DATA FOR REVIEW Block Start

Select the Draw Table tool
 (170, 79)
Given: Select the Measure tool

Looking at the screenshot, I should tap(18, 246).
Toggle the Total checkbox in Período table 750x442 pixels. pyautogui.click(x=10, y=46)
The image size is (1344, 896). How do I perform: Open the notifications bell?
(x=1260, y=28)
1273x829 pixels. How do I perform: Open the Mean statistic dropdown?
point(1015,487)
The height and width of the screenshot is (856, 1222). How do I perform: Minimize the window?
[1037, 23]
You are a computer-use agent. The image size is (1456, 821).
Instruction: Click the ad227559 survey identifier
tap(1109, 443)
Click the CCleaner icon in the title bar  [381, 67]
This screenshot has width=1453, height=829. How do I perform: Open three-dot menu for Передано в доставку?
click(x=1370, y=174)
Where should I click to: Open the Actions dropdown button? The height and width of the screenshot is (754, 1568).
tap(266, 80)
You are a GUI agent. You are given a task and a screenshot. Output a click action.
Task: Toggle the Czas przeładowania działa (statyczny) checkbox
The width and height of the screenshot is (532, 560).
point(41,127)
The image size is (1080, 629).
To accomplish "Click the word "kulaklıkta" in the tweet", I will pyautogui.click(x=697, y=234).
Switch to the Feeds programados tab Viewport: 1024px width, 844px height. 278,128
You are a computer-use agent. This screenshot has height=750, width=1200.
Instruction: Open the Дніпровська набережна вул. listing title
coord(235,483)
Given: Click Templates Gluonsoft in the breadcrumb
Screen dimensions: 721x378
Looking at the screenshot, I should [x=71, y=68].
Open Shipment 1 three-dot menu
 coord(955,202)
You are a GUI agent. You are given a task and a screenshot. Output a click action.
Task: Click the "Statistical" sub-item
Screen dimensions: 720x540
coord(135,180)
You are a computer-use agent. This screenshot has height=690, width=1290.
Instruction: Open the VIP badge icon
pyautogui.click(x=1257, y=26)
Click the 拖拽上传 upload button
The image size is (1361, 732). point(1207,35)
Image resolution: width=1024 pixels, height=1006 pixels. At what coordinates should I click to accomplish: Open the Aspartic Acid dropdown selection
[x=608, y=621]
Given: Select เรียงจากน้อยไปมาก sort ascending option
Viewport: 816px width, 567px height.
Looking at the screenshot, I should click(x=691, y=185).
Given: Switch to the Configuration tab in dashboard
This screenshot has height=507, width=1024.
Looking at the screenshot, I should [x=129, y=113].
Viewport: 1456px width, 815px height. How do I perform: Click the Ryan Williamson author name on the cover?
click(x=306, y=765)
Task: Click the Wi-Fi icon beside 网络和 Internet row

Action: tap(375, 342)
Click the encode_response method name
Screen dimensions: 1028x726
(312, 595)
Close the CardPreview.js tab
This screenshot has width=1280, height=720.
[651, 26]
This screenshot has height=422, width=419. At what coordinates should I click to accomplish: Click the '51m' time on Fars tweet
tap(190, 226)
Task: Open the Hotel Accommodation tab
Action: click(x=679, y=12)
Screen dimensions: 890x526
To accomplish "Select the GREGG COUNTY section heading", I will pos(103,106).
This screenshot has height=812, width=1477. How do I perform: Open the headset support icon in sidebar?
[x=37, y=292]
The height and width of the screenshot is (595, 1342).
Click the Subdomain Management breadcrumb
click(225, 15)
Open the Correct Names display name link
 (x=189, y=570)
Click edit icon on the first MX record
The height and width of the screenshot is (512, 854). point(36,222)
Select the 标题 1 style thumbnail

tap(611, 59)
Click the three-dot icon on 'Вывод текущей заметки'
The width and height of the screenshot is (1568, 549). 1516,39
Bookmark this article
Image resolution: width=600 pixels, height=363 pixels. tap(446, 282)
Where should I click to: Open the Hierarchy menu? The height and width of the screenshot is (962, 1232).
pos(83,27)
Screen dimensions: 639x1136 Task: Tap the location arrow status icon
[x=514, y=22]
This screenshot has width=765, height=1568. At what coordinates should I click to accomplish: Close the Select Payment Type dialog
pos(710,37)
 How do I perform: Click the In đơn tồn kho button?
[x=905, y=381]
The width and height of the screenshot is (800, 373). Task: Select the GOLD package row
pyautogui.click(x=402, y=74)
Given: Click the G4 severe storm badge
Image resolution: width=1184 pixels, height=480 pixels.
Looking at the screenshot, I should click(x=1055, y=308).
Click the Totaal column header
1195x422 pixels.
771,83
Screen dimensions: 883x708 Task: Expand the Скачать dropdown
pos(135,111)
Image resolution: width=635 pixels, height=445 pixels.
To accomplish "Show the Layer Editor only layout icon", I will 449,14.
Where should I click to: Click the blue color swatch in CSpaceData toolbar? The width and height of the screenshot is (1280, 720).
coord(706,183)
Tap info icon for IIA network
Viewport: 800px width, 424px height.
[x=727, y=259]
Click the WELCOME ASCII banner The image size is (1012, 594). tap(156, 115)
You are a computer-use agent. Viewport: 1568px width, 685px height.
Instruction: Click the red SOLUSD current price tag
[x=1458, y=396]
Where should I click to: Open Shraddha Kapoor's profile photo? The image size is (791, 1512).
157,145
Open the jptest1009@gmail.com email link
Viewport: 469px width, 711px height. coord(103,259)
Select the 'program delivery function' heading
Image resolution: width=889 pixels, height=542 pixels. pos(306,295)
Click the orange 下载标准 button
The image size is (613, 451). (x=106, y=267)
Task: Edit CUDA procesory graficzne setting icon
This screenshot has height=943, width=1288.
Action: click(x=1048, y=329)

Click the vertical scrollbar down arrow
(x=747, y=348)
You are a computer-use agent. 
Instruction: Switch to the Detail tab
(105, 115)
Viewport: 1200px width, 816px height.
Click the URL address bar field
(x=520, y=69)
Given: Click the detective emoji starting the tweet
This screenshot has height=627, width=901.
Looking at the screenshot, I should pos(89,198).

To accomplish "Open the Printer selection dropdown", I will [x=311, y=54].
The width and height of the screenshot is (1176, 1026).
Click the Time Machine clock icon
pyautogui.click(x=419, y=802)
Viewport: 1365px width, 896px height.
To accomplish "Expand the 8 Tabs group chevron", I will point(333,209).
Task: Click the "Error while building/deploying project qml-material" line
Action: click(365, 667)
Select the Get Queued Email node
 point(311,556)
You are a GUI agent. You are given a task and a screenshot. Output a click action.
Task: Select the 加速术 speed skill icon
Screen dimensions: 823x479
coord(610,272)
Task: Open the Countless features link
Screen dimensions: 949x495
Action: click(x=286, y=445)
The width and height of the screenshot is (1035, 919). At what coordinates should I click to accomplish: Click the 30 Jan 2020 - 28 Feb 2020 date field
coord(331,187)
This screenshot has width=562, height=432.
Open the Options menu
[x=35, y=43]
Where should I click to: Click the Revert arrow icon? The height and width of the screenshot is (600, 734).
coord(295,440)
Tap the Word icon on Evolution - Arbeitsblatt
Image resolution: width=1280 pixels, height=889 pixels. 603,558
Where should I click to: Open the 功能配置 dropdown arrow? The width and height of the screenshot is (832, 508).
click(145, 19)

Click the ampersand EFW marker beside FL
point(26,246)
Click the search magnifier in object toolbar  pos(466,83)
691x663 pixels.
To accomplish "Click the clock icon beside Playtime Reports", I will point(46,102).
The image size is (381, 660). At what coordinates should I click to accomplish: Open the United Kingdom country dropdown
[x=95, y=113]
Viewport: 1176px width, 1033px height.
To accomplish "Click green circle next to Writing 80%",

DATA FOR REVIEW Block End

Go through the data and return every record exactly.

Select the Draw Table tool
 (170, 79)
Given: Select the Measure tool

Looking at the screenshot, I should tap(18, 246).
Toggle the Total checkbox in Período table 750x442 pixels. pyautogui.click(x=10, y=46)
The image size is (1344, 896). How do I perform: Open the notifications bell?
(x=1260, y=28)
1273x829 pixels. How do I perform: Open the Mean statistic dropdown?
point(1015,487)
The height and width of the screenshot is (856, 1222). How do I perform: Minimize the window?
[1037, 23]
You are a computer-use agent. The image size is (1456, 821).
Instruction: Click the ad227559 survey identifier
tap(1109, 443)
Click the CCleaner icon in the title bar  [381, 67]
This screenshot has width=1453, height=829. How do I perform: Open three-dot menu for Передано в доставку?
click(x=1370, y=174)
Where should I click to: Open the Actions dropdown button? The height and width of the screenshot is (754, 1568).
tap(266, 80)
You are a GUI agent. You are given a task and a screenshot. Output a click action.
Task: Toggle the Czas przeładowania działa (statyczny) checkbox
The width and height of the screenshot is (532, 560).
point(41,127)
The image size is (1080, 629).
To accomplish "Click the word "kulaklıkta" in the tweet", I will pyautogui.click(x=697, y=234).
Switch to the Feeds programados tab Viewport: 1024px width, 844px height. 278,128
You are a computer-use agent. This screenshot has height=750, width=1200.
Instruction: Open the Дніпровська набережна вул. listing title
coord(235,483)
Given: Click Templates Gluonsoft in the breadcrumb
Screen dimensions: 721x378
Looking at the screenshot, I should [x=71, y=68].
Open Shipment 1 three-dot menu
 coord(955,202)
You are a GUI agent. You are given a task and a screenshot. Output a click action.
Task: Click the "Statistical" sub-item
Screen dimensions: 720x540
coord(135,180)
You are a computer-use agent. This screenshot has height=690, width=1290.
Instruction: Open the VIP badge icon
pyautogui.click(x=1257, y=26)
Click the 拖拽上传 upload button
The image size is (1361, 732). point(1207,35)
Image resolution: width=1024 pixels, height=1006 pixels. At what coordinates should I click to accomplish: Open the Aspartic Acid dropdown selection
[x=608, y=621]
Given: Select เรียงจากน้อยไปมาก sort ascending option
Viewport: 816px width, 567px height.
Looking at the screenshot, I should click(x=691, y=185).
Given: Switch to the Configuration tab in dashboard
This screenshot has height=507, width=1024.
Looking at the screenshot, I should [x=129, y=113].
Viewport: 1456px width, 815px height. How do I perform: Click the Ryan Williamson author name on the cover?
click(x=306, y=765)
Task: Click the Wi-Fi icon beside 网络和 Internet row

Action: tap(375, 342)
Click the encode_response method name
Screen dimensions: 1028x726
(312, 595)
Close the CardPreview.js tab
This screenshot has width=1280, height=720.
[651, 26]
This screenshot has height=422, width=419. At what coordinates should I click to accomplish: Click the '51m' time on Fars tweet
tap(190, 226)
Task: Open the Hotel Accommodation tab
Action: click(x=679, y=12)
Screen dimensions: 890x526
To accomplish "Select the GREGG COUNTY section heading", I will pos(103,106).
This screenshot has height=812, width=1477. How do I perform: Open the headset support icon in sidebar?
[x=37, y=292]
The height and width of the screenshot is (595, 1342).
Click the Subdomain Management breadcrumb
click(225, 15)
Open the Correct Names display name link
 (x=189, y=570)
Click edit icon on the first MX record
The height and width of the screenshot is (512, 854). point(36,222)
Select the 标题 1 style thumbnail

tap(611, 59)
Click the three-dot icon on 'Вывод текущей заметки'
The width and height of the screenshot is (1568, 549). 1516,39
Bookmark this article
Image resolution: width=600 pixels, height=363 pixels. tap(446, 282)
Where should I click to: Open the Hierarchy menu? The height and width of the screenshot is (962, 1232).
pos(83,27)
Screen dimensions: 639x1136 Task: Tap the location arrow status icon
[x=514, y=22]
This screenshot has width=765, height=1568. At what coordinates should I click to accomplish: Close the Select Payment Type dialog
pos(710,37)
 How do I perform: Click the In đơn tồn kho button?
[x=905, y=381]
The width and height of the screenshot is (800, 373). Task: Select the GOLD package row
pyautogui.click(x=402, y=74)
Given: Click the G4 severe storm badge
Image resolution: width=1184 pixels, height=480 pixels.
Looking at the screenshot, I should click(x=1055, y=308).
Click the Totaal column header
1195x422 pixels.
771,83
Screen dimensions: 883x708 Task: Expand the Скачать dropdown
pos(135,111)
Image resolution: width=635 pixels, height=445 pixels.
To accomplish "Show the Layer Editor only layout icon", I will 449,14.
Where should I click to: Click the blue color swatch in CSpaceData toolbar? The width and height of the screenshot is (1280, 720).
coord(706,183)
Tap info icon for IIA network
Viewport: 800px width, 424px height.
[x=727, y=259]
Click the WELCOME ASCII banner The image size is (1012, 594). tap(156, 115)
You are a computer-use agent. Viewport: 1568px width, 685px height.
Instruction: Click the red SOLUSD current price tag
[x=1458, y=396]
Where should I click to: Open Shraddha Kapoor's profile photo? The image size is (791, 1512).
157,145
Open the jptest1009@gmail.com email link
Viewport: 469px width, 711px height. coord(103,259)
Select the 'program delivery function' heading
Image resolution: width=889 pixels, height=542 pixels. pos(306,295)
Click the orange 下载标准 button
The image size is (613, 451). (x=106, y=267)
Task: Edit CUDA procesory graficzne setting icon
This screenshot has height=943, width=1288.
Action: click(x=1048, y=329)

Click the vertical scrollbar down arrow
(x=747, y=348)
You are a computer-use agent. 
Instruction: Switch to the Detail tab
(105, 115)
Viewport: 1200px width, 816px height.
Click the URL address bar field
(x=520, y=69)
Given: Click the detective emoji starting the tweet
This screenshot has height=627, width=901.
Looking at the screenshot, I should pos(89,198).

To accomplish "Open the Printer selection dropdown", I will [x=311, y=54].
The width and height of the screenshot is (1176, 1026).
Click the Time Machine clock icon
pyautogui.click(x=419, y=802)
Viewport: 1365px width, 896px height.
To accomplish "Expand the 8 Tabs group chevron", I will point(333,209).
Task: Click the "Error while building/deploying project qml-material" line
Action: click(365, 667)
Select the Get Queued Email node
 point(311,556)
You are a GUI agent. You are given a task and a screenshot. Output a click action.
Task: Select the 加速术 speed skill icon
Screen dimensions: 823x479
coord(610,272)
Task: Open the Countless features link
Screen dimensions: 949x495
Action: click(x=286, y=445)
The width and height of the screenshot is (1035, 919). At what coordinates should I click to accomplish: Click the 30 Jan 2020 - 28 Feb 2020 date field
coord(331,187)
This screenshot has width=562, height=432.
Open the Options menu
[x=35, y=43]
Where should I click to: Click the Revert arrow icon? The height and width of the screenshot is (600, 734).
coord(295,440)
Tap the Word icon on Evolution - Arbeitsblatt
Image resolution: width=1280 pixels, height=889 pixels. 603,558
Where should I click to: Open the 功能配置 dropdown arrow? The width and height of the screenshot is (832, 508).
click(145, 19)

Click the ampersand EFW marker beside FL
point(26,246)
Click the search magnifier in object toolbar  pos(466,83)
691x663 pixels.
To accomplish "Click the clock icon beside Playtime Reports", I will point(46,102).
The image size is (381, 660). At what coordinates should I click to accomplish: Open the United Kingdom country dropdown
[x=95, y=113]
Viewport: 1176px width, 1033px height.
To accomplish "Click green circle next to Writing 80%",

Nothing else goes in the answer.